--- PROBLEM TO WORK ON ---
Take the line with "800x485 pixels. How" and every line after it, through the end of the listing, and give them again exactly, pictures excluded.

------------------------------------

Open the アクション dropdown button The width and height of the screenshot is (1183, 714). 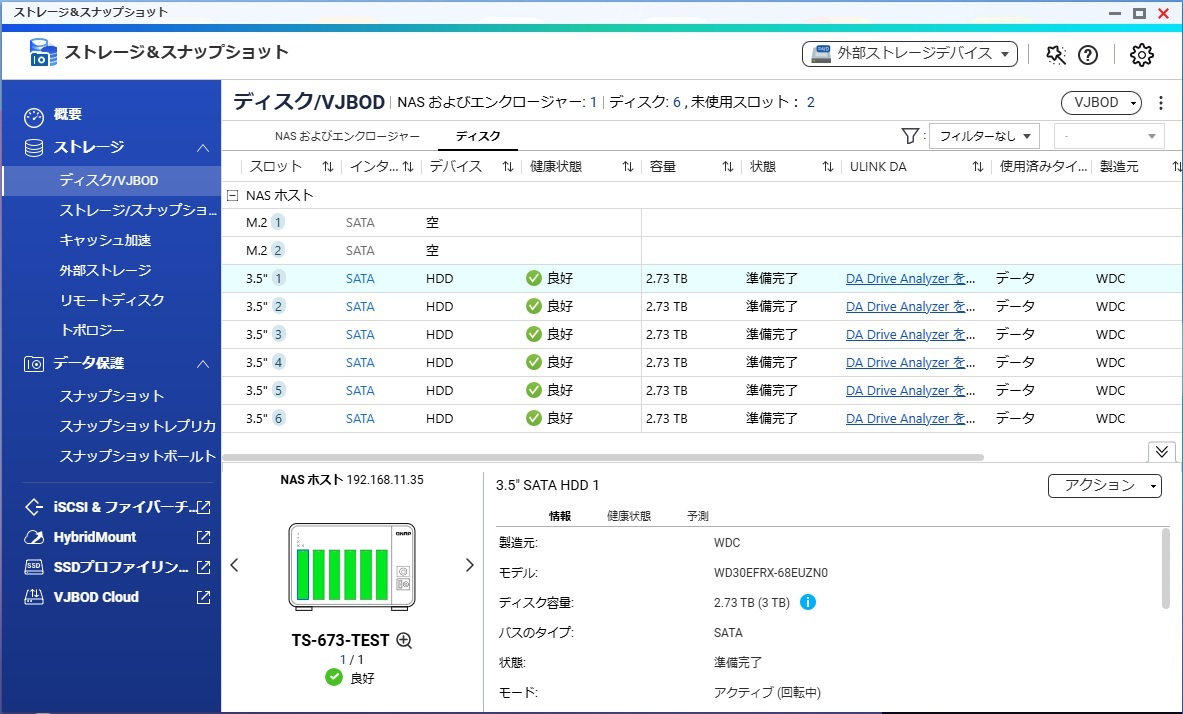[1105, 485]

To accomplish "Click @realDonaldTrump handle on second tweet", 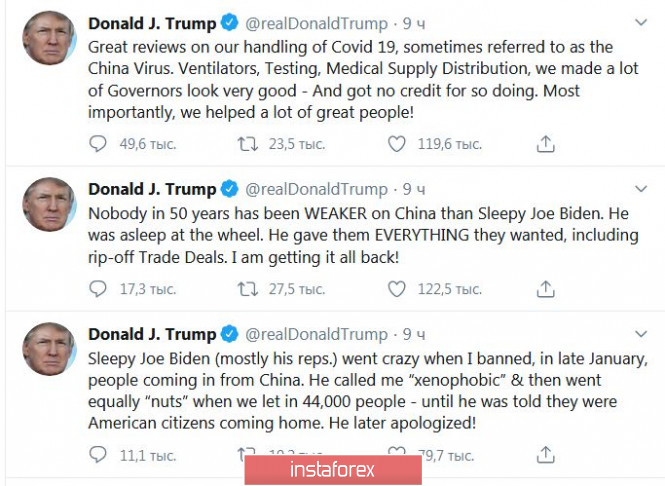I will pyautogui.click(x=317, y=189).
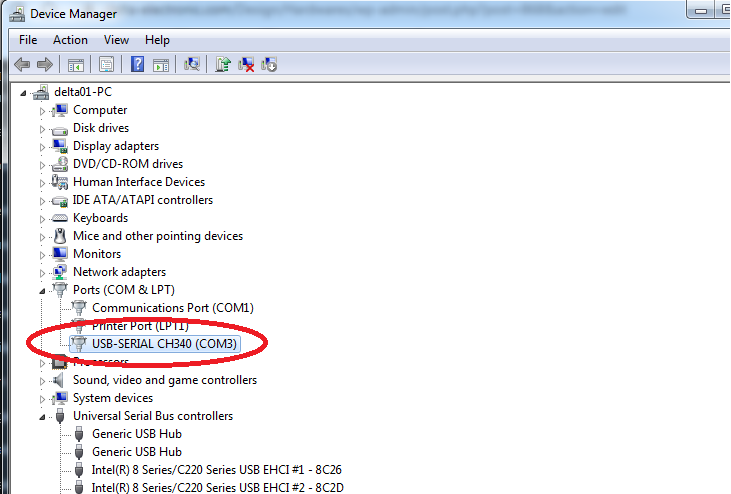731x494 pixels.
Task: Open the File menu
Action: [x=28, y=40]
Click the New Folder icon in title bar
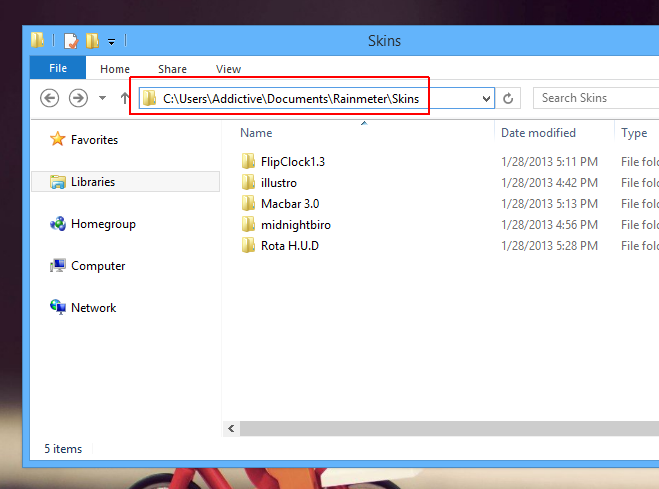 pos(91,41)
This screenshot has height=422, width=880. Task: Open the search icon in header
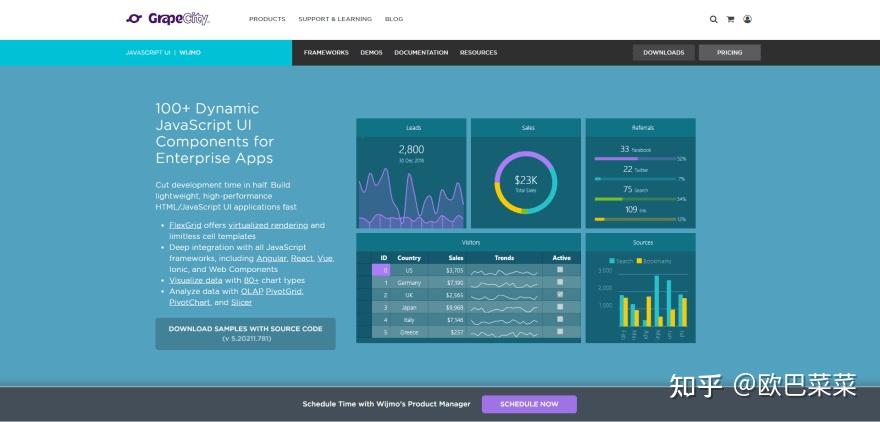coord(713,19)
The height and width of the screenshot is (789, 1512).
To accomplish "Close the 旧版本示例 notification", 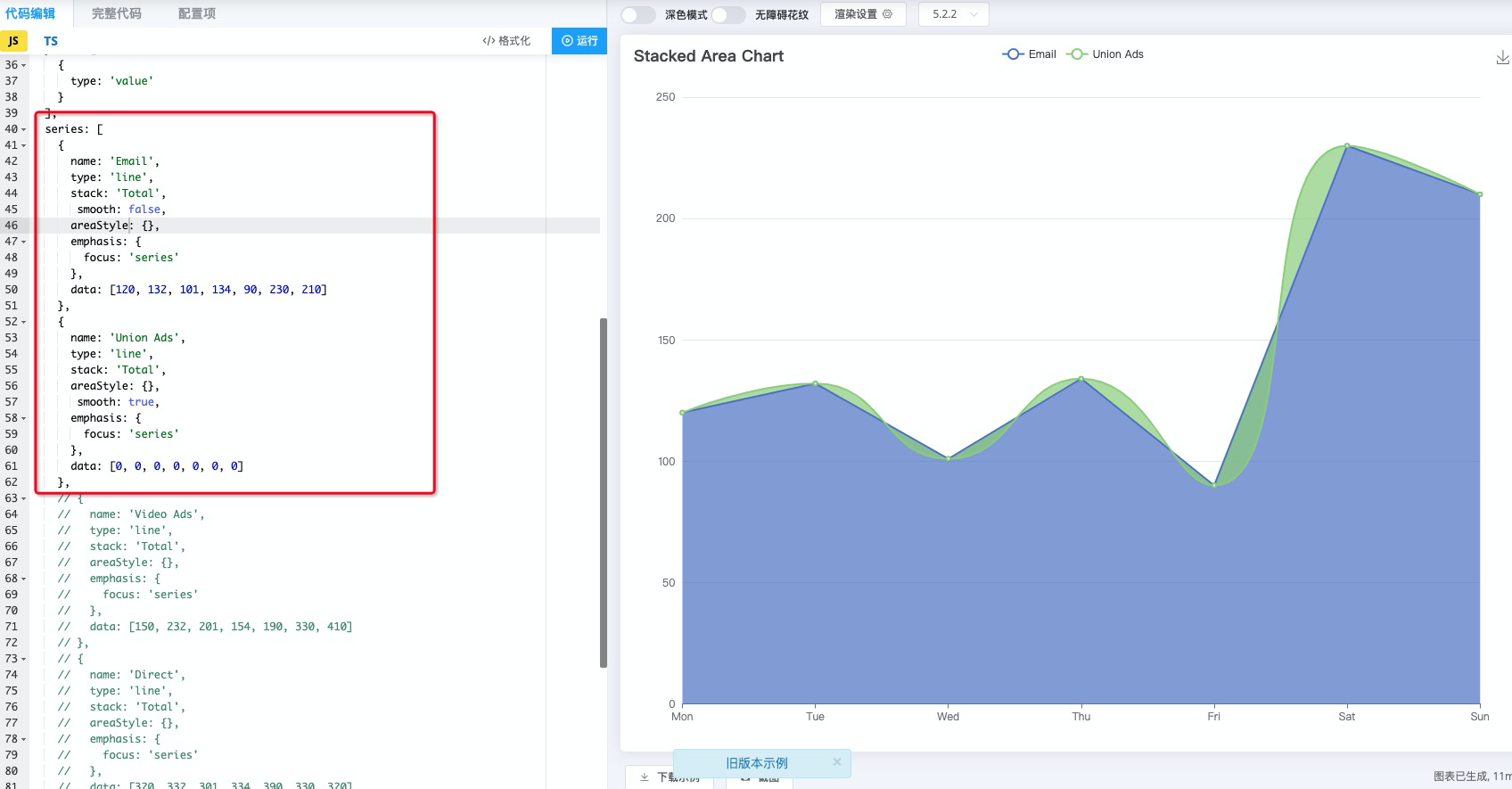I will click(x=837, y=761).
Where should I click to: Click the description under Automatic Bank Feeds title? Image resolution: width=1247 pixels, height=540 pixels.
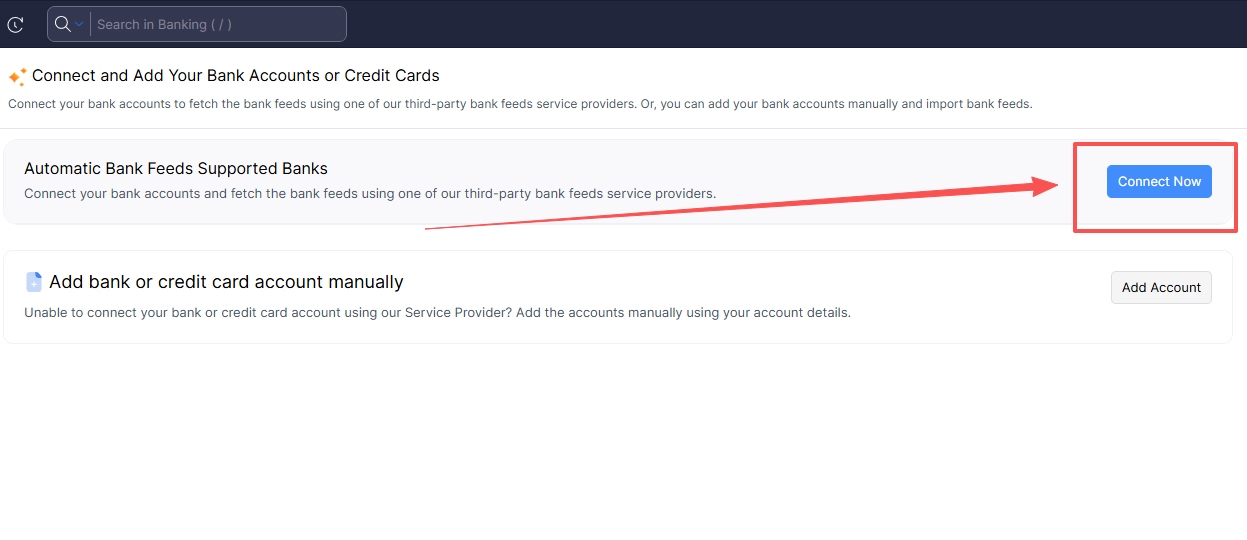click(370, 193)
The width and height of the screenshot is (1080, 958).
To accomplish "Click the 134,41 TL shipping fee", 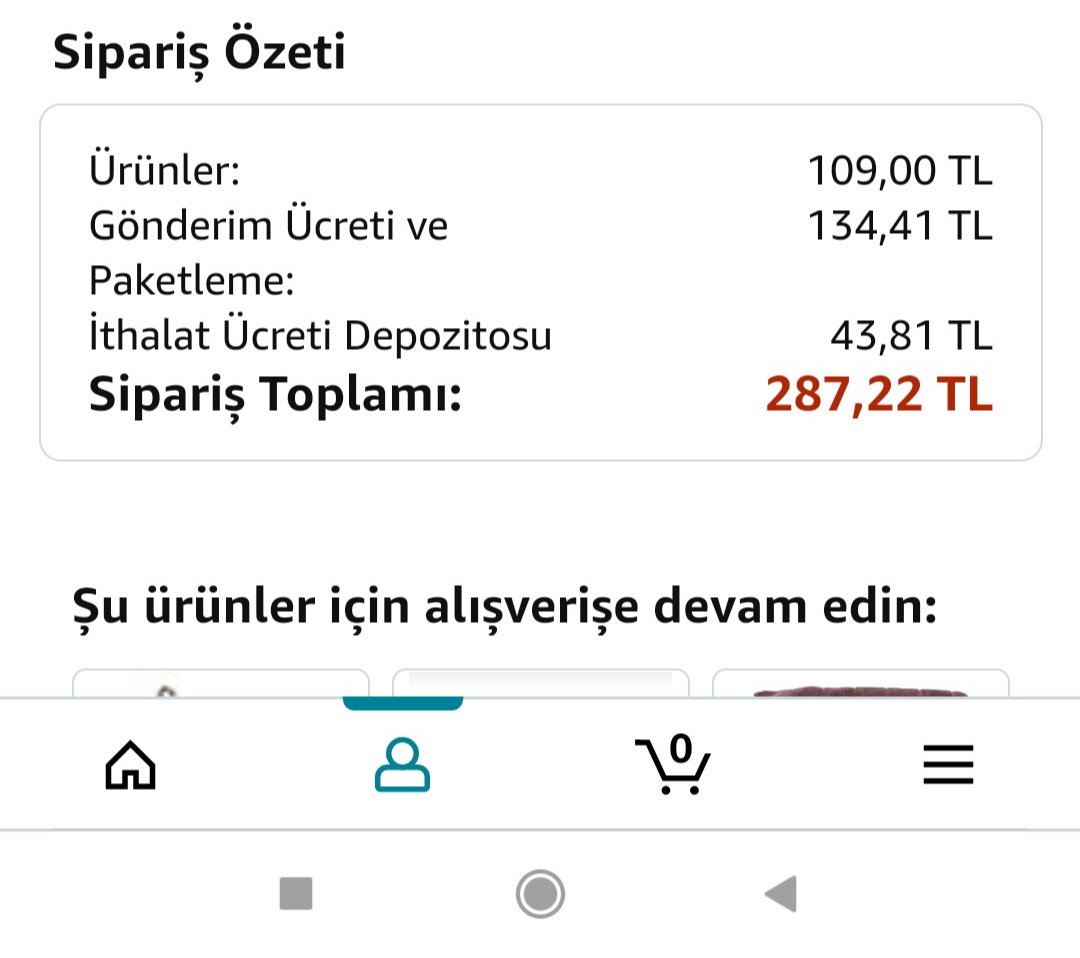I will [x=900, y=226].
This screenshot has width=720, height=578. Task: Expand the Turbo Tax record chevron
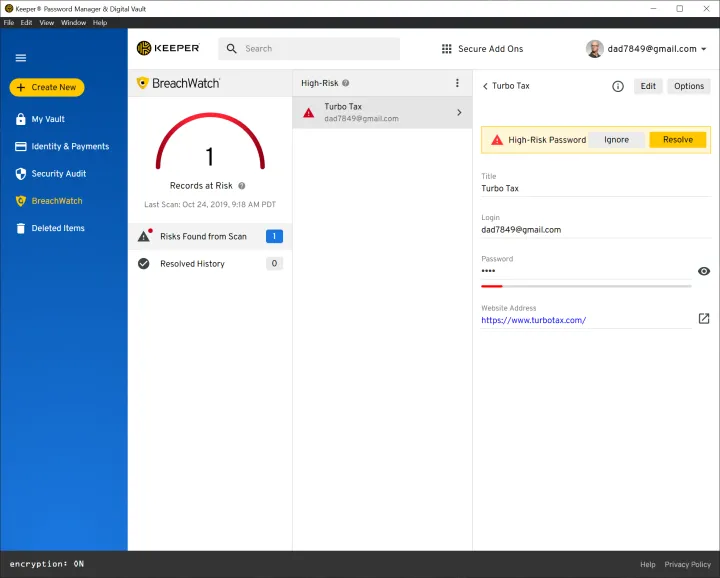459,112

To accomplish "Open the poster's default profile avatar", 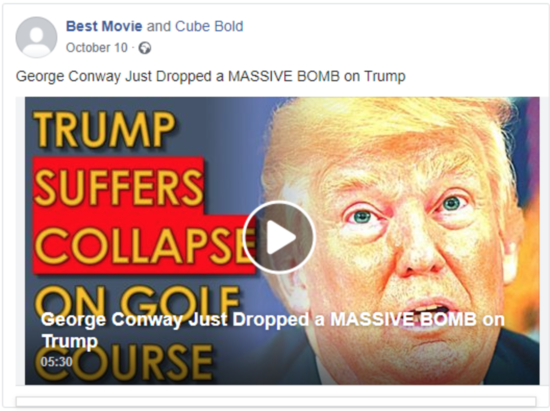I will (36, 37).
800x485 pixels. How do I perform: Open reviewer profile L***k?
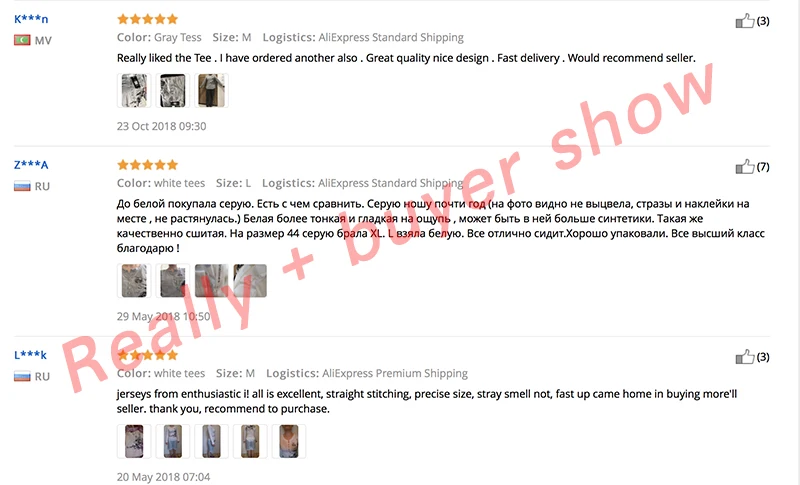coord(30,355)
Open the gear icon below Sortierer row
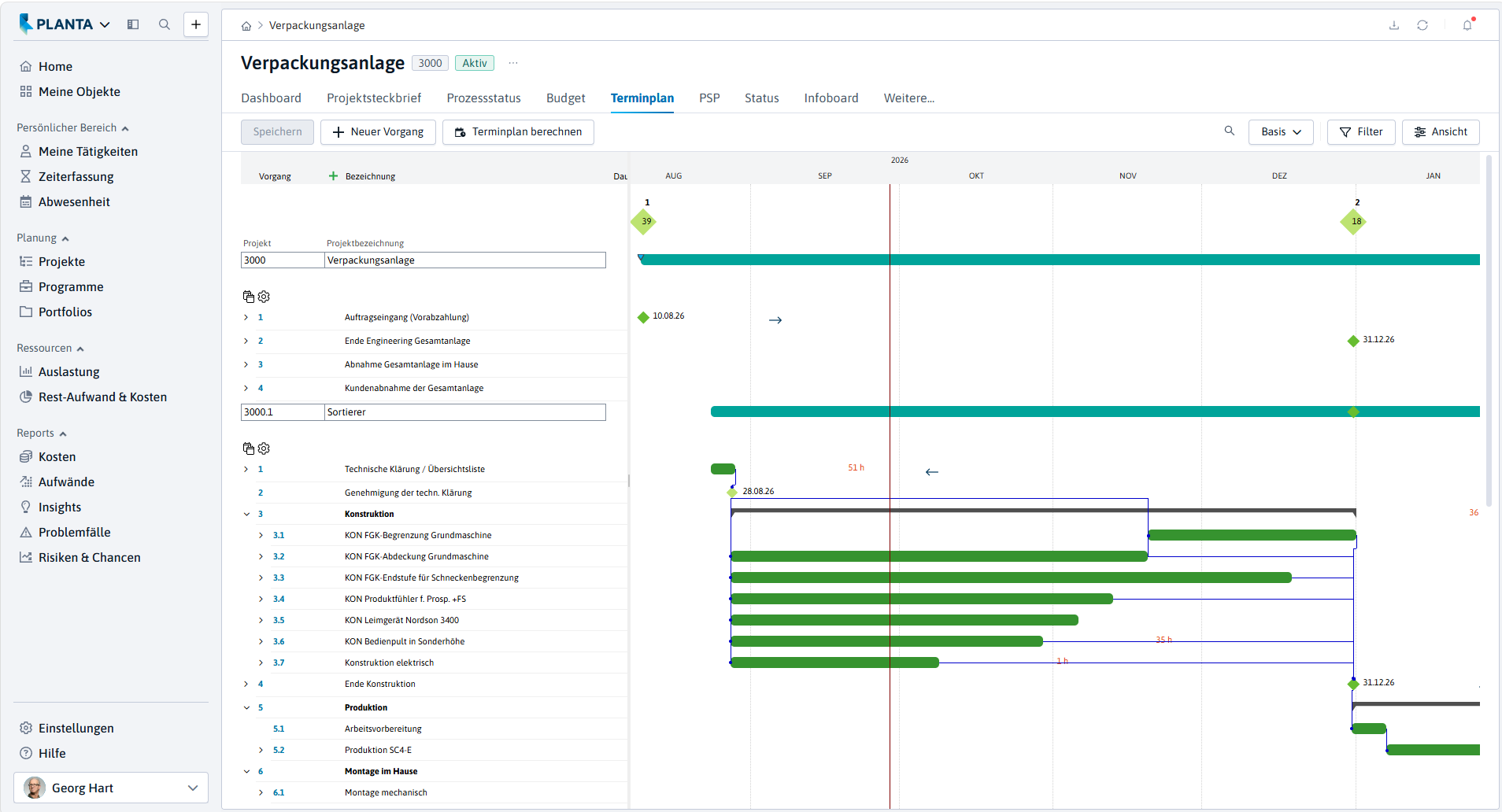The image size is (1502, 812). [264, 448]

------------------------------------

--- ANSWER FOR THIS EXERCISE ---
800x485 pixels. How do I perform: Open reviewer profile L***k?
coord(30,355)
Open the gear icon below Sortierer row
The image size is (1502, 812). [264, 448]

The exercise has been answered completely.